Goal of the exercise -
Reproduce the data word for word, from the start through the line that contains "Looking at the", including that line. Leave the pictures out of your answer.

╭─ Material shown

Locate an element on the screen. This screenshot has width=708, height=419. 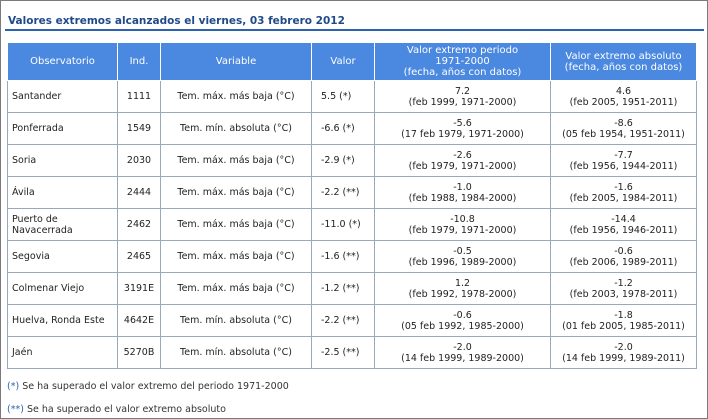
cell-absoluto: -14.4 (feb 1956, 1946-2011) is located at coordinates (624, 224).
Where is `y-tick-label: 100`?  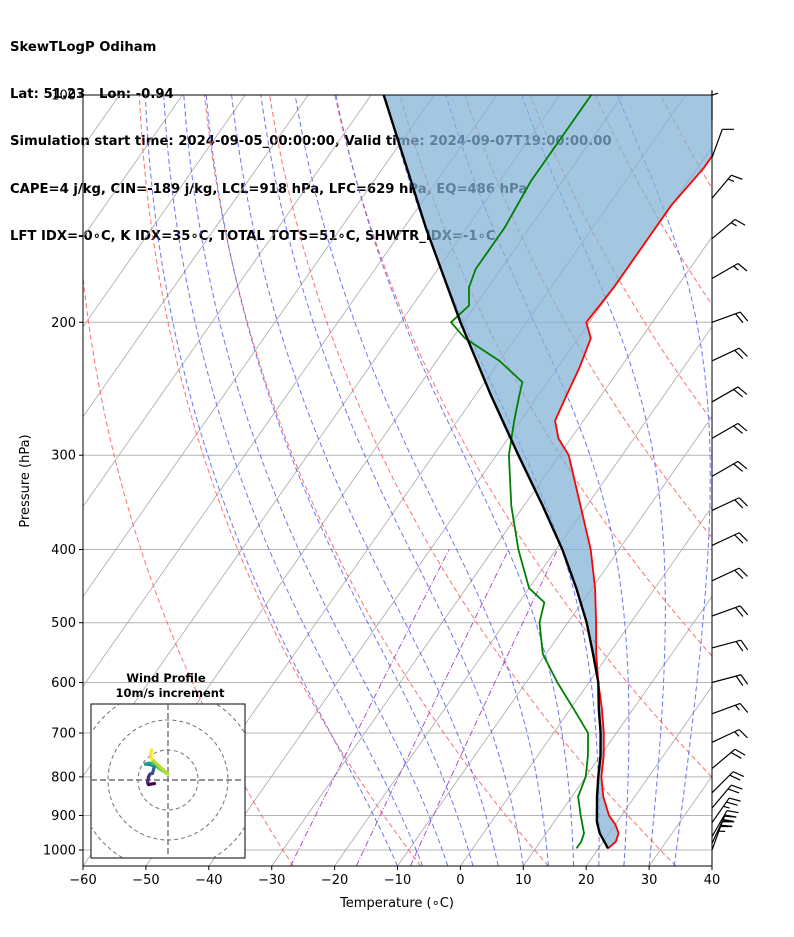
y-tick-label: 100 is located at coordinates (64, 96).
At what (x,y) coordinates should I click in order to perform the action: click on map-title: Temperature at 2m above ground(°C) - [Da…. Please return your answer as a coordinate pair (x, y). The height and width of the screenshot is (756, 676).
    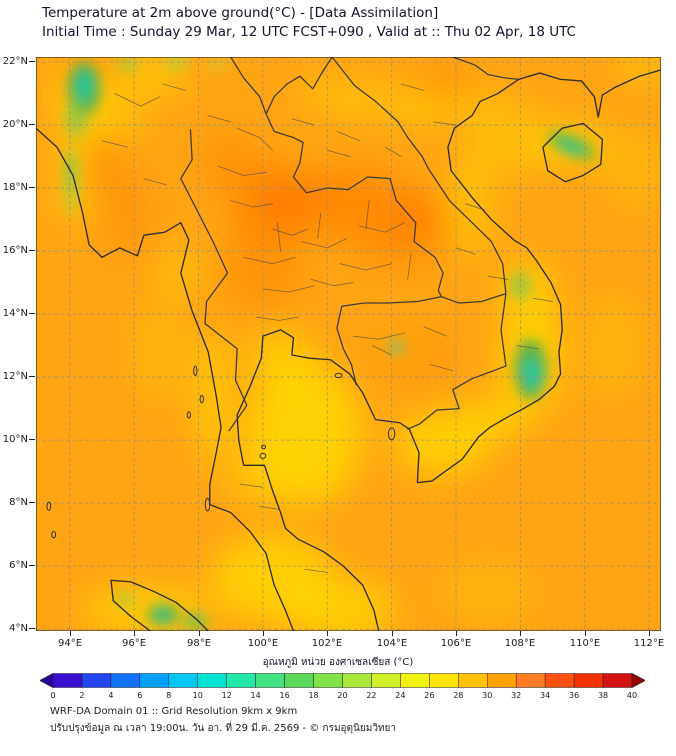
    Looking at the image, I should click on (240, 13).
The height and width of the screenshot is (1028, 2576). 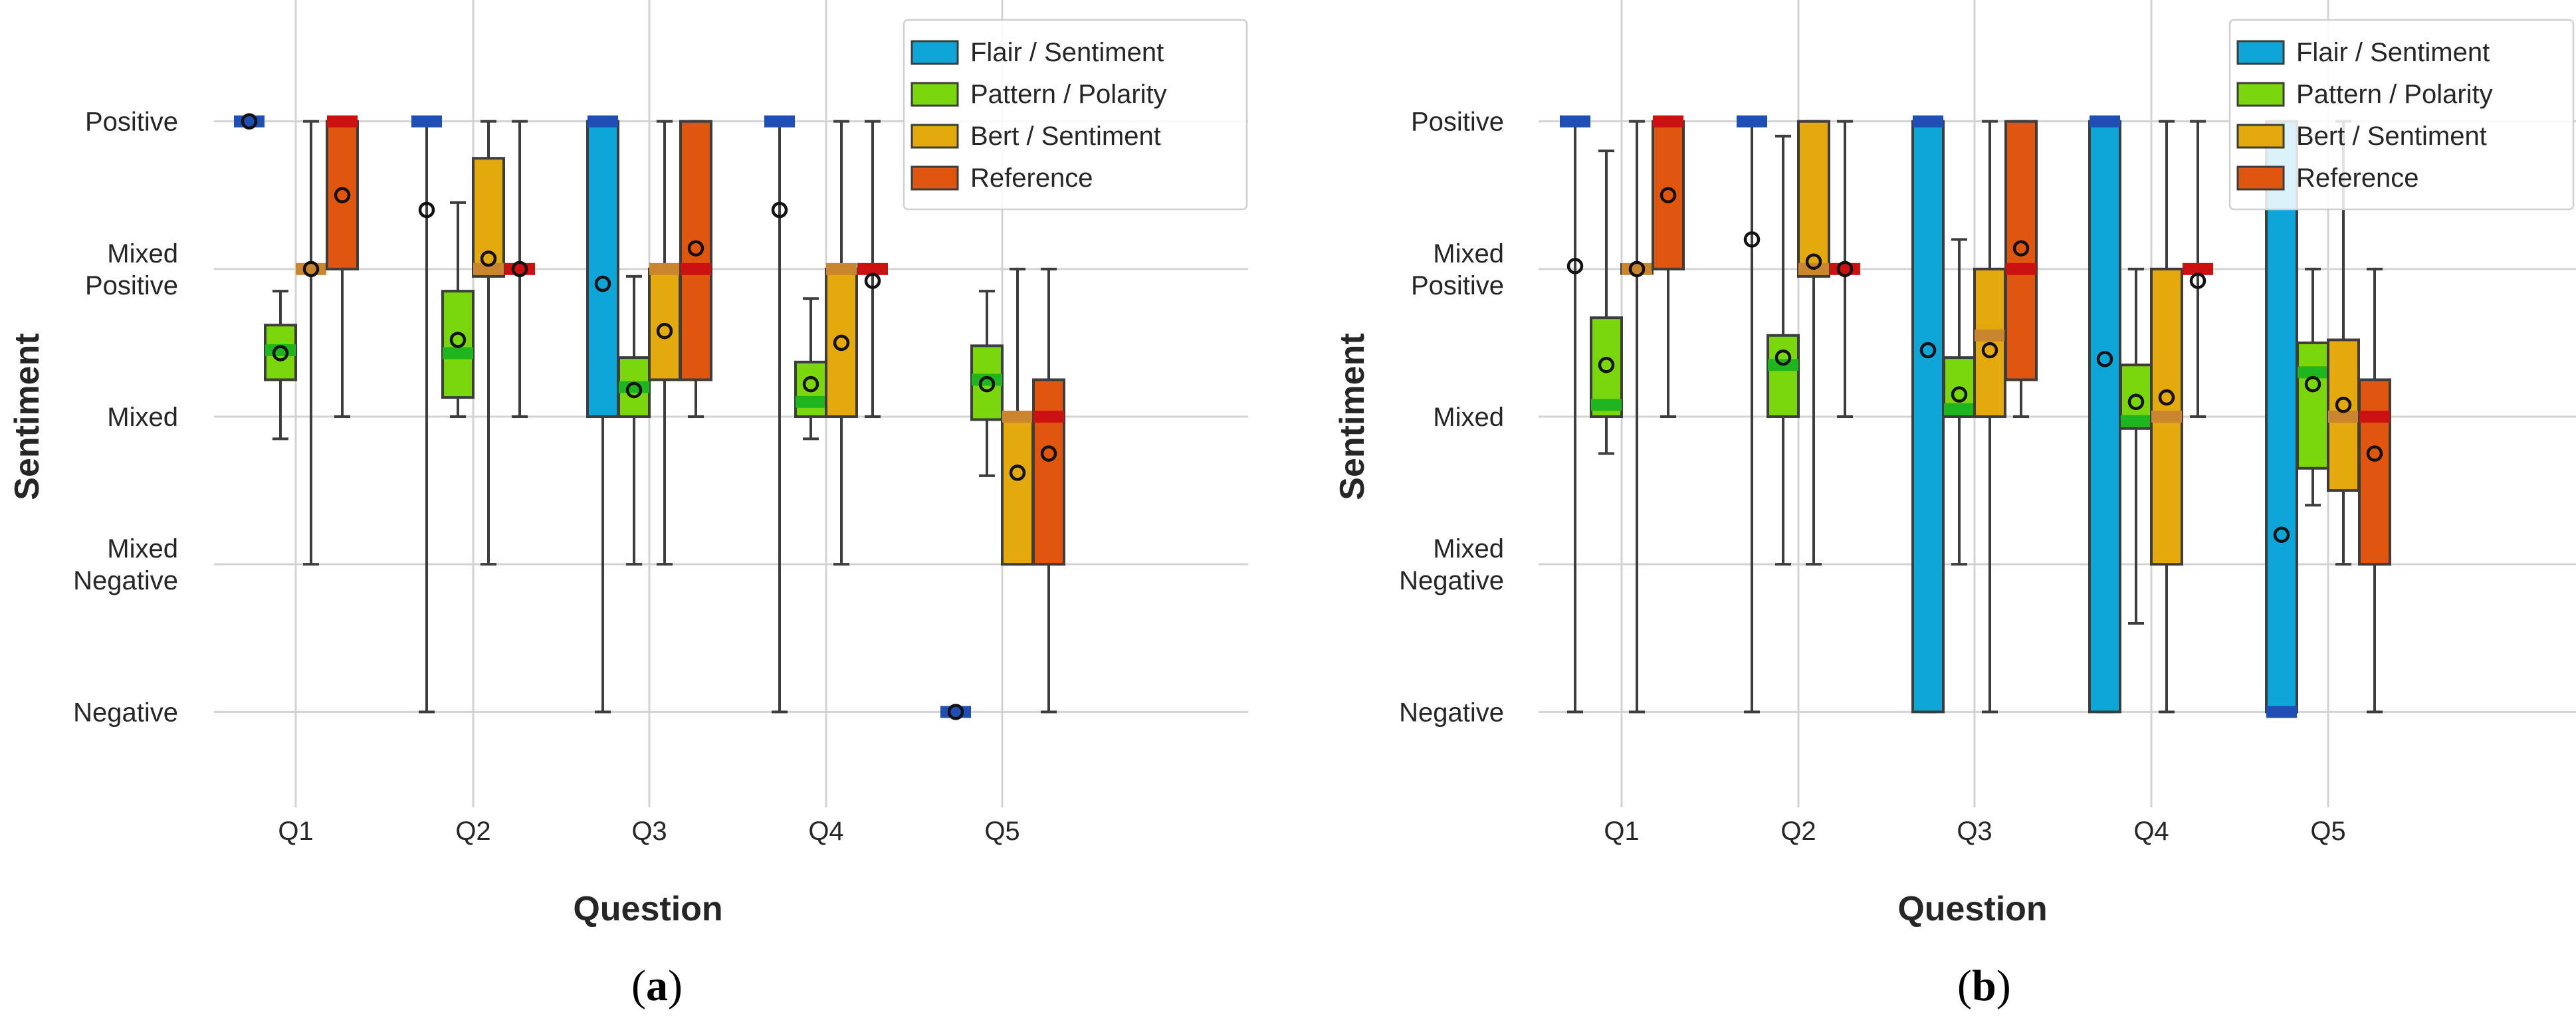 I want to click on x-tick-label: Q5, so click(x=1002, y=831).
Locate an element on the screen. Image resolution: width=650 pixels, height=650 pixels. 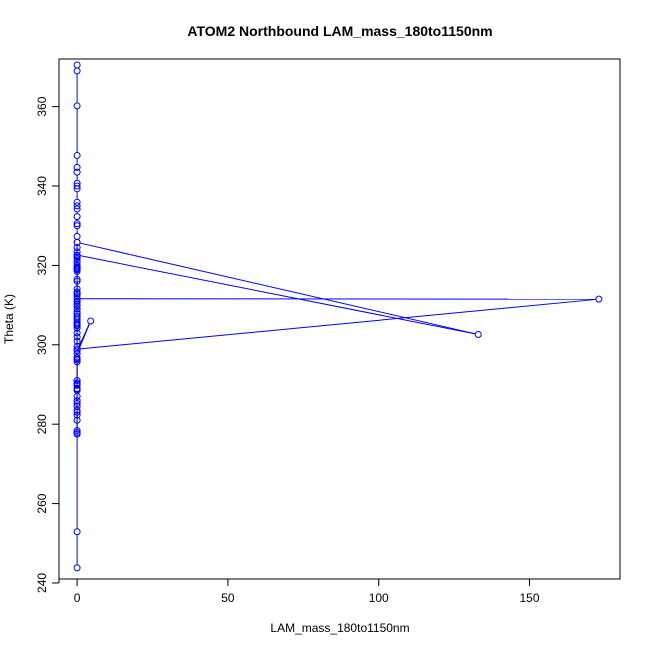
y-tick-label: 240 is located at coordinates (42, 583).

╰─

Solution to this exercise -
Locate an element on the screen. This screenshot has width=708, height=419. 
cell-absoluto: -14.4 (feb 1956, 1946-2011) is located at coordinates (624, 224).
Where is `y-tick-label: 100`?  
y-tick-label: 100 is located at coordinates (64, 96).
At what (x,y) coordinates should I click in order to perform the action: click on map-title: Temperature at 2m above ground(°C) - [Da…. Please return your answer as a coordinate pair (x, y). The height and width of the screenshot is (756, 676).
    Looking at the image, I should click on (240, 13).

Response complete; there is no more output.